[Work to be completed] Could you copy each line of the listing below that has the word "checkbox"?

Data shown below:

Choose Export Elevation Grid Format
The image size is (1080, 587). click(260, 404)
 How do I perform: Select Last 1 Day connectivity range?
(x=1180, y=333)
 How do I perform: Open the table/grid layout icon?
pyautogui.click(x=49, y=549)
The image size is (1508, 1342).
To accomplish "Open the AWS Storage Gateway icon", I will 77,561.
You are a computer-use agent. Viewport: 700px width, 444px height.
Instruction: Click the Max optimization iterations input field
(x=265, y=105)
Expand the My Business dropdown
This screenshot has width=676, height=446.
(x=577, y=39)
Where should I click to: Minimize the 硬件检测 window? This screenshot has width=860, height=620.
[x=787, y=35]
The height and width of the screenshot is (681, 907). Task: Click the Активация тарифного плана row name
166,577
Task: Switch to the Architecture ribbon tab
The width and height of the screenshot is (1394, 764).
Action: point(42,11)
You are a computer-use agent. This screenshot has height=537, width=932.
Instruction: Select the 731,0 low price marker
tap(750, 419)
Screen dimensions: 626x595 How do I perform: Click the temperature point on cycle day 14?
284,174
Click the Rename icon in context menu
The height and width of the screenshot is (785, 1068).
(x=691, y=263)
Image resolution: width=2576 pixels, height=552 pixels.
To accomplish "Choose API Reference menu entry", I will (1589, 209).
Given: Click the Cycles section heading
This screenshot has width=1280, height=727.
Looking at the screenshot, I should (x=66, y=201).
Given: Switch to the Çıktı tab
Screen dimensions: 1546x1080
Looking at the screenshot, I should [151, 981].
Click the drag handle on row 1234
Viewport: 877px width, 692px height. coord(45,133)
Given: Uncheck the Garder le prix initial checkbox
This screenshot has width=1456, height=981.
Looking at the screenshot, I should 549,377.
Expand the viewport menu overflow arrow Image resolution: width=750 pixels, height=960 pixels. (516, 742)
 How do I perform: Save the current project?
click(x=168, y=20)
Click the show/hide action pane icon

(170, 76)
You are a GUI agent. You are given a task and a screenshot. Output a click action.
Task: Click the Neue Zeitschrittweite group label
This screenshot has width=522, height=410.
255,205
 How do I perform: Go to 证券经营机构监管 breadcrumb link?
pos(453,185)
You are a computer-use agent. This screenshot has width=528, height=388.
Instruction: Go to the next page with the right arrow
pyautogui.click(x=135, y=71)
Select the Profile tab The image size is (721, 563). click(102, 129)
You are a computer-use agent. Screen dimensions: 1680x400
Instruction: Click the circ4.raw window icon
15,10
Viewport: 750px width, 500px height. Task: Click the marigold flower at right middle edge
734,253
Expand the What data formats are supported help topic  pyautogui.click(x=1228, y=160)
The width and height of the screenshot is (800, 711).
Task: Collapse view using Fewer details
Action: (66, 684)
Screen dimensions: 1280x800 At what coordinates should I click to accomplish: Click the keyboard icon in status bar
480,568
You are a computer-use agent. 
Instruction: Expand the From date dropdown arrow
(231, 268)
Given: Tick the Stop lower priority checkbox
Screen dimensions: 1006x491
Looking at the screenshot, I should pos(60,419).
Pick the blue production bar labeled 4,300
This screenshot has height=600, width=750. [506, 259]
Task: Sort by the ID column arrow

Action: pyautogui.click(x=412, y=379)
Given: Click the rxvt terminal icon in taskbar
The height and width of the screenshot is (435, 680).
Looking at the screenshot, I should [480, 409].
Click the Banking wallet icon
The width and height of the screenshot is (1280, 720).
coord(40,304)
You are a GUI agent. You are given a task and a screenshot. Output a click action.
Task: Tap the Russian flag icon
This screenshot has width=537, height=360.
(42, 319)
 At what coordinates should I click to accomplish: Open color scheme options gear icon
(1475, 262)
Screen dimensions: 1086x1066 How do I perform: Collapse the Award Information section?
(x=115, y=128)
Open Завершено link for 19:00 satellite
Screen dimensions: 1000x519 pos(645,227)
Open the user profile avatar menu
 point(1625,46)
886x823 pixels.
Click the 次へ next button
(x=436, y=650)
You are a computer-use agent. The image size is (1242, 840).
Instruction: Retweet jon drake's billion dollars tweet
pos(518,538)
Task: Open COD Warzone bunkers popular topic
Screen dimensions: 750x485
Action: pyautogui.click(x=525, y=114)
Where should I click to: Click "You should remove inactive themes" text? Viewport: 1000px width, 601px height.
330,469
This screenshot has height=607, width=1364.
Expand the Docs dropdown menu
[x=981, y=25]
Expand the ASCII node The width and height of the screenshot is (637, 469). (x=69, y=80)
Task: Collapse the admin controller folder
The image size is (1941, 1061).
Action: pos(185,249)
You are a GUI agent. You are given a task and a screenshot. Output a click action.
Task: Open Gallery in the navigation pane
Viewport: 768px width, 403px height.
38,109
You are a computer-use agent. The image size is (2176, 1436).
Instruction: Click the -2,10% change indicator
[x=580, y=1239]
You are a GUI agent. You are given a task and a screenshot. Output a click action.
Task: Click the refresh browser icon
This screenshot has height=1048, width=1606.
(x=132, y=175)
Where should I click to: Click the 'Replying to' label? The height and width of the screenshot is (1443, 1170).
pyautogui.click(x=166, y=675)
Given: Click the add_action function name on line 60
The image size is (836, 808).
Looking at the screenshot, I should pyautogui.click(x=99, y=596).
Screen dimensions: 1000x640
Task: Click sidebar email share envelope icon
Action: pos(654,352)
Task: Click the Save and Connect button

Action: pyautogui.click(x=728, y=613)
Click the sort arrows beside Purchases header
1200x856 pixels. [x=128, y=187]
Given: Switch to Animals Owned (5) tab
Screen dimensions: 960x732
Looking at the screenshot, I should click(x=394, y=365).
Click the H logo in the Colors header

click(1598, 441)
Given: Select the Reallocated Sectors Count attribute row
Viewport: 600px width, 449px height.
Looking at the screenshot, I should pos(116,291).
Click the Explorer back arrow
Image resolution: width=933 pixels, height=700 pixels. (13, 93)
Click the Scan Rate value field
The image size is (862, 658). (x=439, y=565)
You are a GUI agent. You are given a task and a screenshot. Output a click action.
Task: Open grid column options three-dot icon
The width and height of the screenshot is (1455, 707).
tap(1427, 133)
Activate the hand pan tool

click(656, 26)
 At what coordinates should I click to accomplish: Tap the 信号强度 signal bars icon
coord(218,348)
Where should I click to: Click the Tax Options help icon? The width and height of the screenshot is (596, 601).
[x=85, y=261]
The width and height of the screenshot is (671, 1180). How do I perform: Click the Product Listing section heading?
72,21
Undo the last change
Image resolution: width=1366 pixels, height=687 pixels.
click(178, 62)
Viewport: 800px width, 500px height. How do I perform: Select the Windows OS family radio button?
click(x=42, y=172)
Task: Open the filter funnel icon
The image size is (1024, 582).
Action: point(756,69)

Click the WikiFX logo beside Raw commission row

End of Data shown.

[Exercise output]
Given: Uncheck the Garder le prix initial checkbox
Given: Tick the Stop lower priority checkbox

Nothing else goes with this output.